Since the original description of FXTAS, there have been many reports and series describing phenotypic differences between males and females. In males, FXTAS is usually characterized by progressive tremor and gait ataxia. Other common features are parkinsonism, peripheral neuropathy, hypertension, autonomic dysfunction, anxiety, and depression. Cognitive decline is a highly prevalent and disabling symptom. Brain MRI usually shows atrophy of the cerebrum, cerebellar cortex, corpus callosum and pons, and white matter increased T2 signal intensity.

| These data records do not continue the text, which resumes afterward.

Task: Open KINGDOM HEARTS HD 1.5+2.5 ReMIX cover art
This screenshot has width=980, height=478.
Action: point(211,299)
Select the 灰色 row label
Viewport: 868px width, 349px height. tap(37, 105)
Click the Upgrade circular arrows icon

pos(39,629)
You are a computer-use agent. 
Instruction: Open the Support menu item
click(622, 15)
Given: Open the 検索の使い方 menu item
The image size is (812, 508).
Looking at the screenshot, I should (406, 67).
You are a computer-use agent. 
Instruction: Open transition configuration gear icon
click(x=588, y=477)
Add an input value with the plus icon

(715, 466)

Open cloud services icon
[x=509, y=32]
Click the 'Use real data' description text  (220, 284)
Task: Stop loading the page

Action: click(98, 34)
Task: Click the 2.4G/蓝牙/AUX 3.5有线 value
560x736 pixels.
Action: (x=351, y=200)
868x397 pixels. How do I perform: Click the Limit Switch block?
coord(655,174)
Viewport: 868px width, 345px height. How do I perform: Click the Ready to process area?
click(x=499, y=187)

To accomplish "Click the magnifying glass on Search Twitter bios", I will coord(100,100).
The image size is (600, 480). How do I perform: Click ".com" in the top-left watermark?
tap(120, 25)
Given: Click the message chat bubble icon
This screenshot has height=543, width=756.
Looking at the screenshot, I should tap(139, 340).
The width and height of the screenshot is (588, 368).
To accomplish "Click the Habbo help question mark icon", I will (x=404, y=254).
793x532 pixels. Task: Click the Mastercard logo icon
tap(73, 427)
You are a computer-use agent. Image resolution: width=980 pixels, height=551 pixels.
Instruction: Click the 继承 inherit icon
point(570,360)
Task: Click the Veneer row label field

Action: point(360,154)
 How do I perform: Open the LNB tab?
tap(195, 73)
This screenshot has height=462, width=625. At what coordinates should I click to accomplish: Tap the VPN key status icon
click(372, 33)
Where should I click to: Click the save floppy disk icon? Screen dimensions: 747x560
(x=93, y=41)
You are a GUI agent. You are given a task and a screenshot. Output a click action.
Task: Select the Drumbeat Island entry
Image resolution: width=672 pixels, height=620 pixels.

The MCP sign (middle cerebellar peduncles hyperintense signal in T2) is observed in approximately 60% of the cases.[1, 2, 4] In contrast, in females with FXTAS, tremor is rarely the initial presentation and is usually a later feature (prevalence of tremor range: 12%–75%) and ataxia is typically milder than in males. As in males, the neurophysiological characteristics of tremor in women with FXTAS have not been well studied. In addition, there are few detailed descriptions of the clinical features of tremor in FXTAS. Parkinsonism can be prominent as the disease progresses. Cognitive impairment is less commonly reported and leads to minor disability. Depression is a common feature (approximately 40%), and, interestingly, it was suggested that women with FXTAS show predisposition to psychogenic disorders. In female premutation carriers, primary ovarian dysfunction (20%), sensory loss (45%), chronic pain (26%), thyroid disorders (50%), and fibromyalgia are also common features. MRI studies showed MCP in only 13% of females.[1-5]

In our patient, the clinical presentation with a slowly progressive intention tremor and mild gait disturbance could potentially lead to the misdiagnosis of essential tremor. The early development of mild ataxia (rather than later onset that may be more common in essential tremor) was a clue to the diagnosis. In her case, the family history of Fragile X syndrome also clearly oriented the diagnosis; however, FXTAS should also be considered in the absence of a family history of mental retardation, autism, or learning disorders.